For starters, adoption of annotations will probably be halting and inconsistent (that’s the subject of another post), largely dependent on the abilities of twitter client developers to make it happen. Text search is not going away anytime soon. And annotations will not eliminate confusion in themselves. For instance, it seems to me that the majority of annotation use cases will be to describe what the tweet is linking to, rather than the contents of the tweet itself. Similarly, I imagine we will see usage of automated annotation in some clients where the word Paris in the text leads to the tweet being annotated as being about Paris the City, when it’s really not at all. Of course, this is all just quibbling that would make a research librarian proud, but it matters to some.
Still, let’s not lose our enthusiasm for annotations. This could be big, and I’m excited to see where it will wind up. Let’s get out there and start coding.

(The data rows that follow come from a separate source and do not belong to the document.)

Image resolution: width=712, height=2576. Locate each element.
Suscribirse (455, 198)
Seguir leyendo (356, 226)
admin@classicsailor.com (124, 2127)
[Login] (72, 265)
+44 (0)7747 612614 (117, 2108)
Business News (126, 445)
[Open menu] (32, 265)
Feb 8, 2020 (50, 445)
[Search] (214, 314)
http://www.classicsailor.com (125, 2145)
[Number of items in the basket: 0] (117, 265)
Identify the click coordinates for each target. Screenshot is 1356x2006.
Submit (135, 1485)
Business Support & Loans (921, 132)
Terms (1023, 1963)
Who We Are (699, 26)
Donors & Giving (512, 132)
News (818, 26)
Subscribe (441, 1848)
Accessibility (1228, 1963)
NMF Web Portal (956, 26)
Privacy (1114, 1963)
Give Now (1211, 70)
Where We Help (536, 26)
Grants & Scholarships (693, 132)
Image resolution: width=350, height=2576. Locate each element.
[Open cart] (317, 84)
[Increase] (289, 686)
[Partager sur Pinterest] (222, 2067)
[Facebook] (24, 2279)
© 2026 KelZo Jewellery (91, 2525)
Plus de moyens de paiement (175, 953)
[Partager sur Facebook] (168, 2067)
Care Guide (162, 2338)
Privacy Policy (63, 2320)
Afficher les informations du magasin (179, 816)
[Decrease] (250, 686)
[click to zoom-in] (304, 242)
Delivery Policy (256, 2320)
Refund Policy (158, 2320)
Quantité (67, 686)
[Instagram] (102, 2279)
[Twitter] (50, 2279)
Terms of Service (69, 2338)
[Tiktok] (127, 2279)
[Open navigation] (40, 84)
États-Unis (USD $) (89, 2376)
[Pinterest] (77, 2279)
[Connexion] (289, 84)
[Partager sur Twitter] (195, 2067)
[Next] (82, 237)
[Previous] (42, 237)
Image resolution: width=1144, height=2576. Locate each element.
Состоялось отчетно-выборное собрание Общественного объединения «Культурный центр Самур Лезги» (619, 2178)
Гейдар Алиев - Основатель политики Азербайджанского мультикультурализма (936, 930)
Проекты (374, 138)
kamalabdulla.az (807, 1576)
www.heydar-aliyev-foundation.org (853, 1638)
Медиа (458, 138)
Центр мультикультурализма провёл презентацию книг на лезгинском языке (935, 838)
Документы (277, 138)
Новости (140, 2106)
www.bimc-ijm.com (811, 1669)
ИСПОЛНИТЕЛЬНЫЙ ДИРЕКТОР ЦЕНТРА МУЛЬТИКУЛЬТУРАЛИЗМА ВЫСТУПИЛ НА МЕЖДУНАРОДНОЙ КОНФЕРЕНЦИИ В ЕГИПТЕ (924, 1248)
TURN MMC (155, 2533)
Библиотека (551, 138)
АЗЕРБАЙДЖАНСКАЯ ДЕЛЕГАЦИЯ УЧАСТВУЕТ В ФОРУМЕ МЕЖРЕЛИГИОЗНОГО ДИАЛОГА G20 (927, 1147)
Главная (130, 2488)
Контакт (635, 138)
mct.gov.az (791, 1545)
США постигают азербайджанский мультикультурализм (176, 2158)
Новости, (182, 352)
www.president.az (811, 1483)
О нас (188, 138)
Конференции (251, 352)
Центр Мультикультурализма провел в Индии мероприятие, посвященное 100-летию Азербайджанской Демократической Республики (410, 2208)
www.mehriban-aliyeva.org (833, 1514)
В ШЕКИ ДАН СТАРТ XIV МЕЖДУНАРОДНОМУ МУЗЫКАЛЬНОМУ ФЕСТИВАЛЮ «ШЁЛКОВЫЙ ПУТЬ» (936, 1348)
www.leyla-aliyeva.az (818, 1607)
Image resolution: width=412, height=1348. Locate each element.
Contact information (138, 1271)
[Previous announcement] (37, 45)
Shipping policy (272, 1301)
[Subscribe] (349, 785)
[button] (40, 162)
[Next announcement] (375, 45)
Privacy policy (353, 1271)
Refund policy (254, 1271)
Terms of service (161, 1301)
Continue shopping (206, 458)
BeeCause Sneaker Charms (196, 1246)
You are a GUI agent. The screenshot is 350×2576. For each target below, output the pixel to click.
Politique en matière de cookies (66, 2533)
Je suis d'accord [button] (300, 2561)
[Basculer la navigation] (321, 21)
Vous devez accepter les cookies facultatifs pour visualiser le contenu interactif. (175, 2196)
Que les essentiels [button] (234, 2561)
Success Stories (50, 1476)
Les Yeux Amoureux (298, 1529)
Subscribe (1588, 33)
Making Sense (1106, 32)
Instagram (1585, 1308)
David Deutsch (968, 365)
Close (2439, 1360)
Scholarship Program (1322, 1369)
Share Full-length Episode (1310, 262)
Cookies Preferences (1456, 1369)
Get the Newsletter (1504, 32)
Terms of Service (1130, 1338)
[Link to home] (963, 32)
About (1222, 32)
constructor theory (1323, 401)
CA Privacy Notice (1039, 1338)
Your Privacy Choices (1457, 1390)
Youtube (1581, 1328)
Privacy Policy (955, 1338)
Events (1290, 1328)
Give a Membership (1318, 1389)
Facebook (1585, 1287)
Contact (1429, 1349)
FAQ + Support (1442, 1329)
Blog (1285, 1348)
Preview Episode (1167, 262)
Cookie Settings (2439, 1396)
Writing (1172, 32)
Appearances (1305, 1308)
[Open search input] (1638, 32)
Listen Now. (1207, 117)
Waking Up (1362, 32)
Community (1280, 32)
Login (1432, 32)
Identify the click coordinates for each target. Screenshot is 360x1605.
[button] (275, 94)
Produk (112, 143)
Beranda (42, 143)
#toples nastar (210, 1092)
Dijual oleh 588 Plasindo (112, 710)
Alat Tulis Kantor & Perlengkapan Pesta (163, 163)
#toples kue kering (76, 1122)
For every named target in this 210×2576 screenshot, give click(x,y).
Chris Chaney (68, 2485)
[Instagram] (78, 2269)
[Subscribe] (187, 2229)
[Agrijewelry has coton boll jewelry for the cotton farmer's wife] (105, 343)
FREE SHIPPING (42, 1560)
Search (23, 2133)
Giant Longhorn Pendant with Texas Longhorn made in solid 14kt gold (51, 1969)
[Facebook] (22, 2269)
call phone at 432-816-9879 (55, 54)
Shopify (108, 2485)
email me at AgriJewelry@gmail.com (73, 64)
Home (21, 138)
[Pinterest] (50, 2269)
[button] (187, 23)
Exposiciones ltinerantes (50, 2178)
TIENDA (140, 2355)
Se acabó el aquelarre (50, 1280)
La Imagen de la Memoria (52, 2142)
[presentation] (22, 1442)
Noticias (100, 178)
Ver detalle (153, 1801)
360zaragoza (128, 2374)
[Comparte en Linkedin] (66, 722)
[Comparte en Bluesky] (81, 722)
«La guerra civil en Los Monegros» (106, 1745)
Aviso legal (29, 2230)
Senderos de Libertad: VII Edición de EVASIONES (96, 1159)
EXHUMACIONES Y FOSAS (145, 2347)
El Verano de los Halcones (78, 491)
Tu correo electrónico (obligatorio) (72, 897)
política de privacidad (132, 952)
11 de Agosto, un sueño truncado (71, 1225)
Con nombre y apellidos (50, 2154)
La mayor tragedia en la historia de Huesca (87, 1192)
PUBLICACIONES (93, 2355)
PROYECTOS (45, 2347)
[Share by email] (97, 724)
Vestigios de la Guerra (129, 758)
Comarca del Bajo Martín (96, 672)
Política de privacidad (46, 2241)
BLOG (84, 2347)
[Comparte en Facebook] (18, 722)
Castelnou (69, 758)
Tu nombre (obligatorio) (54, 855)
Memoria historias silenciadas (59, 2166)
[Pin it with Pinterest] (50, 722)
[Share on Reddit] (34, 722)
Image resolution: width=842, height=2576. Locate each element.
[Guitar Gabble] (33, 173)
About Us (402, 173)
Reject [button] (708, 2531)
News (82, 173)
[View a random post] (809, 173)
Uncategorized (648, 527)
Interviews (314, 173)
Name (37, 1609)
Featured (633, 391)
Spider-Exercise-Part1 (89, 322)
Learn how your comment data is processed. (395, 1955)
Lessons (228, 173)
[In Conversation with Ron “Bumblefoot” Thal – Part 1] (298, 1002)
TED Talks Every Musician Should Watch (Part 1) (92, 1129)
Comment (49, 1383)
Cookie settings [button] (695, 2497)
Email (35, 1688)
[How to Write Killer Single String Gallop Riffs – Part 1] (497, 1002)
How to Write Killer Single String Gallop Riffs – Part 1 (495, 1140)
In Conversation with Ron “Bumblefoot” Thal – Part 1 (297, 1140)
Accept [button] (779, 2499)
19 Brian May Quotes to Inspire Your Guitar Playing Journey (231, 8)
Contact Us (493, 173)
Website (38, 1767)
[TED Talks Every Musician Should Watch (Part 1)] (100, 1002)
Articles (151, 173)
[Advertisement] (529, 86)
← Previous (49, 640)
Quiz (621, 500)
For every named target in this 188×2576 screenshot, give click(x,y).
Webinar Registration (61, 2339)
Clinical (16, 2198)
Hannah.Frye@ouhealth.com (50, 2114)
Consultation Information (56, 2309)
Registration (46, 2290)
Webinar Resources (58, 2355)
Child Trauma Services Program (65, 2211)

Update: And then just like that, Facebook announced the Open Graph Protocol which among other things, specifies an annotation namespace that can include things like book information, people mentioned, etc. It’s an attractive standard defined for Facebook’s “Like” mechanism that will probably be quickly adopted within Twitter annotations as well. Unfortunately, with the exception of UPCs and ISBNs, all Open Graph fields are arbitrary text. This means there will still be a lot of ambiguity within the annotations compared to Linked Data (for instance, people might tag “Barack Obama”, “Obama”, “Barack Hussein Obama”, “President Obama” all for tweets about Obama), but it also means there might be greater usage.